▶ [ASSIGNED TASK]: If a line in the entries includes "will", show that line.

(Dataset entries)
[Start of section]

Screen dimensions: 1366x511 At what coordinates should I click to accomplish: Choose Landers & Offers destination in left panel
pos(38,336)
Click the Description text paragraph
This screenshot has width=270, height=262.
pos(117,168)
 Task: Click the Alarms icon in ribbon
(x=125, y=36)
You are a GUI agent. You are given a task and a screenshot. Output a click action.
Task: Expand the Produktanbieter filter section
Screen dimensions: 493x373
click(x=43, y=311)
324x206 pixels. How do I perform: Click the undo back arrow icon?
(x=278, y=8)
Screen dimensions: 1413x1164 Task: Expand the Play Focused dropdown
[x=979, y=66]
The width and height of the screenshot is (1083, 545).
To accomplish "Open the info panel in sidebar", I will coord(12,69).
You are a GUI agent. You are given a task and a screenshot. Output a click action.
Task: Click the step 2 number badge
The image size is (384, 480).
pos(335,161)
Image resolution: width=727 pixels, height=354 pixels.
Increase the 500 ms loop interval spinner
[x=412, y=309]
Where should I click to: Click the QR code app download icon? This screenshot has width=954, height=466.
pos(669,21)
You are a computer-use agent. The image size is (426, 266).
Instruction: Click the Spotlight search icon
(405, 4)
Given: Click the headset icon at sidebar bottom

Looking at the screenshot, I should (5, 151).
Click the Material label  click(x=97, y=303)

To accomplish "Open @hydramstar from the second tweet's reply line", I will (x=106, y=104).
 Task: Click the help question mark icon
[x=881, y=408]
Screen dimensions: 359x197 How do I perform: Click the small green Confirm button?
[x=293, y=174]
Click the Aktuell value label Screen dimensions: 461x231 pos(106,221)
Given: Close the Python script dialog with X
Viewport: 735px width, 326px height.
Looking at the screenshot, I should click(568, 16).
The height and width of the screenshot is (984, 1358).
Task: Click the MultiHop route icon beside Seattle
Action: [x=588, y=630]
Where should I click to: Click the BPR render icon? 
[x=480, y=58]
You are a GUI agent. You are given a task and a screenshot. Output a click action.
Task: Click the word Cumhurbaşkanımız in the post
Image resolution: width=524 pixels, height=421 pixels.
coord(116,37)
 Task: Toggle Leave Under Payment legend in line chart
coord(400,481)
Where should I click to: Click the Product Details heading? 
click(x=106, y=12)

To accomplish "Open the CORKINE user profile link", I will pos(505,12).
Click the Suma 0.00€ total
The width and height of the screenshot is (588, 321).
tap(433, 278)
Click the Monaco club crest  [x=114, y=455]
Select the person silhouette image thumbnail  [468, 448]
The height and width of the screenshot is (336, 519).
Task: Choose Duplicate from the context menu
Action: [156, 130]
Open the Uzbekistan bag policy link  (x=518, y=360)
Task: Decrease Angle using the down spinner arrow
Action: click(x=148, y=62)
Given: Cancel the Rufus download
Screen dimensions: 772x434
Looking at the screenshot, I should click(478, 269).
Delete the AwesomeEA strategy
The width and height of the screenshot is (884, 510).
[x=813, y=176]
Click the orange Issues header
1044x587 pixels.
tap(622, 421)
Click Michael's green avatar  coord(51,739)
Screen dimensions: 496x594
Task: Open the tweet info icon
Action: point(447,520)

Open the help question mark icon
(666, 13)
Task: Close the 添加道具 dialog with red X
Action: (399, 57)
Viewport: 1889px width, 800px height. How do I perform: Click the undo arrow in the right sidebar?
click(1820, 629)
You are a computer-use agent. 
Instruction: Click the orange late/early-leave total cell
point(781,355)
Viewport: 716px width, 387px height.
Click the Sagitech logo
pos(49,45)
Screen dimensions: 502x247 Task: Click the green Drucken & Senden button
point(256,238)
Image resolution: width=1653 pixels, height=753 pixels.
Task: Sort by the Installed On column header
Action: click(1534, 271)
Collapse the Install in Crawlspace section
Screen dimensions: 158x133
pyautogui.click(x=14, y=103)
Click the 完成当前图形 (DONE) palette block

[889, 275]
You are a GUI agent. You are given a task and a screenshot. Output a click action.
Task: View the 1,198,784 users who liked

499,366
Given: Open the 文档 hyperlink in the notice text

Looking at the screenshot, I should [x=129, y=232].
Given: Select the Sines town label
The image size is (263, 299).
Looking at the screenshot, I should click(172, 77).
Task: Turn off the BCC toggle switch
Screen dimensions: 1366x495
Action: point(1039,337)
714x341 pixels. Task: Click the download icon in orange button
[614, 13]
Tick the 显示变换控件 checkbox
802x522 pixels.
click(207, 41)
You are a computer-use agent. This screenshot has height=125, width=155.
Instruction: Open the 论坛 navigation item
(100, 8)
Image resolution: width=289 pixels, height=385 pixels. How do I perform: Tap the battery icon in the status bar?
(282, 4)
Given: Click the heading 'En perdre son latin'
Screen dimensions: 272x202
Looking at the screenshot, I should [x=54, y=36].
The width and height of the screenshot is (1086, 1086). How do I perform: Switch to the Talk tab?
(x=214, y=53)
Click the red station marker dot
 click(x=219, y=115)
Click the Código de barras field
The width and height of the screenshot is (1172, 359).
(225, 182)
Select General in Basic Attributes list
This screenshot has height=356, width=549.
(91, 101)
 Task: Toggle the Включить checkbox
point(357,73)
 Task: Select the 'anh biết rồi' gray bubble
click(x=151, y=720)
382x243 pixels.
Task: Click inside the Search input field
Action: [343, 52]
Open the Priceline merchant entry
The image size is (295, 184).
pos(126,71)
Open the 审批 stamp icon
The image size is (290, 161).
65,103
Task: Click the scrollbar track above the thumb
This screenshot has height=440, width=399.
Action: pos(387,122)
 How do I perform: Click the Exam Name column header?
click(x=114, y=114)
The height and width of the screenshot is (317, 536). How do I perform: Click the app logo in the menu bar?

[End of section]

▶ [SOLUTION]:
To accomplish "Open the info panel in sidebar", I will coord(12,69).
To accomplish "Open @hydramstar from the second tweet's reply line", I will (x=106, y=104).
To accomplish "Open the CORKINE user profile link", I will pos(505,12).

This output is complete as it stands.